REQUIREMENTS. Convert every line of the entries below into a JSON list of strings, with one string per line and no blank lines.

RECORDS PROVIDED.

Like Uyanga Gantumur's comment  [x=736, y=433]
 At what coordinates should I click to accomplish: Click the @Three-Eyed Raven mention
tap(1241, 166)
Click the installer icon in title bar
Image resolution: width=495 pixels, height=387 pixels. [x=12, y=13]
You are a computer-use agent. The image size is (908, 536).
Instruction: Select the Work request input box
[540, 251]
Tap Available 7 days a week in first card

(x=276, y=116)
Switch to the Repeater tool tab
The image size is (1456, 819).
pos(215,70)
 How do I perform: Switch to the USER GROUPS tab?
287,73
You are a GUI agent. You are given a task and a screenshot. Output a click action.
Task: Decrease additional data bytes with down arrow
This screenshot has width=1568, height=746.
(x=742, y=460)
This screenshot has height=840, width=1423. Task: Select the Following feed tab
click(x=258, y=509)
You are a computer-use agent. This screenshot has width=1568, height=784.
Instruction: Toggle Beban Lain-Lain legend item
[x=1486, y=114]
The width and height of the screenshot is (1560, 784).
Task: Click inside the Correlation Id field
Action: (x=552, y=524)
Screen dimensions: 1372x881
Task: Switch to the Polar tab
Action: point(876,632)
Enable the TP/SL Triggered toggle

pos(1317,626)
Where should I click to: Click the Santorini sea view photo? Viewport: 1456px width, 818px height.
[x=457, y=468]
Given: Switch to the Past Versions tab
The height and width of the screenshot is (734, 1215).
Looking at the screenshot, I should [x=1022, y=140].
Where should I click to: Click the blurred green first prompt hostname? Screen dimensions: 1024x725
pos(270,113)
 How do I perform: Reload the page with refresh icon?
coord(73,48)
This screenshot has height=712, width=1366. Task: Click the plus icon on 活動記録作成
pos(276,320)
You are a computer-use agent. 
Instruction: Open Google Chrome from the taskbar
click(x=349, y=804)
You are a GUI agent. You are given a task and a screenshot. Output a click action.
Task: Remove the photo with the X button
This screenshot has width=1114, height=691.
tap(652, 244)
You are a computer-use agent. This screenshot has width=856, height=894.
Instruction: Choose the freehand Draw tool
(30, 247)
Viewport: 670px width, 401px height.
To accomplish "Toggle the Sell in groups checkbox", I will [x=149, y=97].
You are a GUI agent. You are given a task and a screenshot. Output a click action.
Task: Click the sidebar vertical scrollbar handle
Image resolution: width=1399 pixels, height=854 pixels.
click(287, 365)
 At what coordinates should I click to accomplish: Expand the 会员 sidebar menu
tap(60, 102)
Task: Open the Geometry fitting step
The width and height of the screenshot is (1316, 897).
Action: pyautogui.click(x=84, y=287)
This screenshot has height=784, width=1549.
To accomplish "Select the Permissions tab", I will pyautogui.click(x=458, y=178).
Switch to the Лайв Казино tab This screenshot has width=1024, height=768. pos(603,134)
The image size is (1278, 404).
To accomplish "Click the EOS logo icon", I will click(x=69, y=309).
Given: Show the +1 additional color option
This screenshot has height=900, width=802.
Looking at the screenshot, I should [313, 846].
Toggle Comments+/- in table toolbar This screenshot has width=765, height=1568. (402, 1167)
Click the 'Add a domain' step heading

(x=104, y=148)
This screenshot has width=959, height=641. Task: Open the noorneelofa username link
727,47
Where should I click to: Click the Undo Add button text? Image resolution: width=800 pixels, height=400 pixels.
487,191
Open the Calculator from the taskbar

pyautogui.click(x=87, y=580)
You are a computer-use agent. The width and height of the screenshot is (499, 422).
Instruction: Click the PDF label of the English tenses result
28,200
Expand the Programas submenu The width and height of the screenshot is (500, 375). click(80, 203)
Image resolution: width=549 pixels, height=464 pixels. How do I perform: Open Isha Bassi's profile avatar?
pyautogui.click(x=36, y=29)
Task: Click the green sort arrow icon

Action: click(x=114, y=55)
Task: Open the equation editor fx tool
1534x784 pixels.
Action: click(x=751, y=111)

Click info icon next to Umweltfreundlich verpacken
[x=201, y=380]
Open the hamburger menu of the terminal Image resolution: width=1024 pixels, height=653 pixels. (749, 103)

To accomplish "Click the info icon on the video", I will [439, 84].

OUTPUT FOR THIS EXERCISE.
[
  "Like Uyanga Gantumur's comment  [x=736, y=433]",
  " At what coordinates should I click to accomplish: Click the @Three-Eyed Raven mention",
  "tap(1241, 166)",
  "Click the installer icon in title bar",
  "Image resolution: width=495 pixels, height=387 pixels. [x=12, y=13]",
  "You are a computer-use agent. The image size is (908, 536).",
  "Instruction: Select the Work request input box",
  "[540, 251]",
  "Tap Available 7 days a week in first card",
  "(x=276, y=116)",
  "Switch to the Repeater tool tab",
  "The image size is (1456, 819).",
  "pos(215,70)",
  " How do I perform: Switch to the USER GROUPS tab?",
  "287,73",
  "You are a GUI agent. You are given a task and a screenshot. Output a click action.",
  "Task: Decrease additional data bytes with down arrow",
  "This screenshot has width=1568, height=746.",
  "(x=742, y=460)",
  "This screenshot has height=840, width=1423. Task: Select the Following feed tab",
  "click(x=258, y=509)",
  "You are a computer-use agent. This screenshot has width=1568, height=784.",
  "Instruction: Toggle Beban Lain-Lain legend item",
  "[x=1486, y=114]",
  "The width and height of the screenshot is (1560, 784).",
  "Task: Click inside the Correlation Id field",
  "Action: (x=552, y=524)",
  "Screen dimensions: 1372x881",
  "Task: Switch to the Polar tab",
  "Action: point(876,632)",
  "Enable the TP/SL Triggered toggle",
  "pos(1317,626)",
  "Where should I click to: Click the Santorini sea view photo? Viewport: 1456px width, 818px height.",
  "[x=457, y=468]",
  "Given: Switch to the Past Versions tab",
  "The height and width of the screenshot is (734, 1215).",
  "Looking at the screenshot, I should [x=1022, y=140].",
  "Where should I click to: Click the blurred green first prompt hostname? Screen dimensions: 1024x725",
  "pos(270,113)",
  " How do I perform: Reload the page with refresh icon?",
  "coord(73,48)",
  "This screenshot has height=712, width=1366. Task: Click the plus icon on 活動記録作成",
  "pos(276,320)",
  "You are a computer-use agent. ",
  "Instruction: Open Google Chrome from the taskbar",
  "click(x=349, y=804)",
  "You are a GUI agent. You are given a task and a screenshot. Output a click action.",
  "Task: Remove the photo with the X button",
  "This screenshot has width=1114, height=691.",
  "tap(652, 244)",
  "You are a computer-use agent. This screenshot has width=856, height=894.",
  "Instruction: Choose the freehand Draw tool",
  "(30, 247)",
  "Viewport: 670px width, 401px height.",
  "To accomplish \"Toggle the Sell in groups checkbox\", I will [x=149, y=97].",
  "You are a GUI agent. You are given a task and a screenshot. Output a click action.",
  "Task: Click the sidebar vertical scrollbar handle",
  "Image resolution: width=1399 pixels, height=854 pixels.",
  "click(287, 365)",
  " At what coordinates should I click to accomplish: Expand the 会员 sidebar menu",
  "tap(60, 102)",
  "Task: Open the Geometry fitting step",
  "The width and height of the screenshot is (1316, 897).",
  "Action: pyautogui.click(x=84, y=287)",
  "This screenshot has height=784, width=1549.",
  "To accomplish \"Select the Permissions tab\", I will pyautogui.click(x=458, y=178).",
  "Switch to the Лайв Казино tab This screenshot has width=1024, height=768. pos(603,134)",
  "The image size is (1278, 404).",
  "To accomplish \"Click the EOS logo icon\", I will click(x=69, y=309).",
  "Given: Show the +1 additional color option",
  "This screenshot has height=900, width=802.",
  "Looking at the screenshot, I should [313, 846].",
  "Toggle Comments+/- in table toolbar This screenshot has width=765, height=1568. (402, 1167)",
  "Click the 'Add a domain' step heading",
  "(x=104, y=148)",
  "This screenshot has width=959, height=641. Task: Open the noorneelofa username link",
  "727,47",
  "Where should I click to: Click the Undo Add button text? Image resolution: width=800 pixels, height=400 pixels.",
  "487,191",
  "Open the Calculator from the taskbar",
  "pyautogui.click(x=87, y=580)",
  "You are a computer-use agent. The width and height of the screenshot is (499, 422).",
  "Instruction: Click the PDF label of the English tenses result",
  "28,200",
  "Expand the Programas submenu The width and height of the screenshot is (500, 375). click(80, 203)",
  "Image resolution: width=549 pixels, height=464 pixels. How do I perform: Open Isha Bassi's profile avatar?",
  "pyautogui.click(x=36, y=29)",
  "Task: Click the green sort arrow icon",
  "Action: click(x=114, y=55)",
  "Task: Open the equation editor fx tool",
  "1534x784 pixels.",
  "Action: click(x=751, y=111)",
  "Click info icon next to Umweltfreundlich verpacken",
  "[x=201, y=380]",
  "Open the hamburger menu of the terminal Image resolution: width=1024 pixels, height=653 pixels. (749, 103)",
  "To accomplish \"Click the info icon on the video\", I will [439, 84]."
]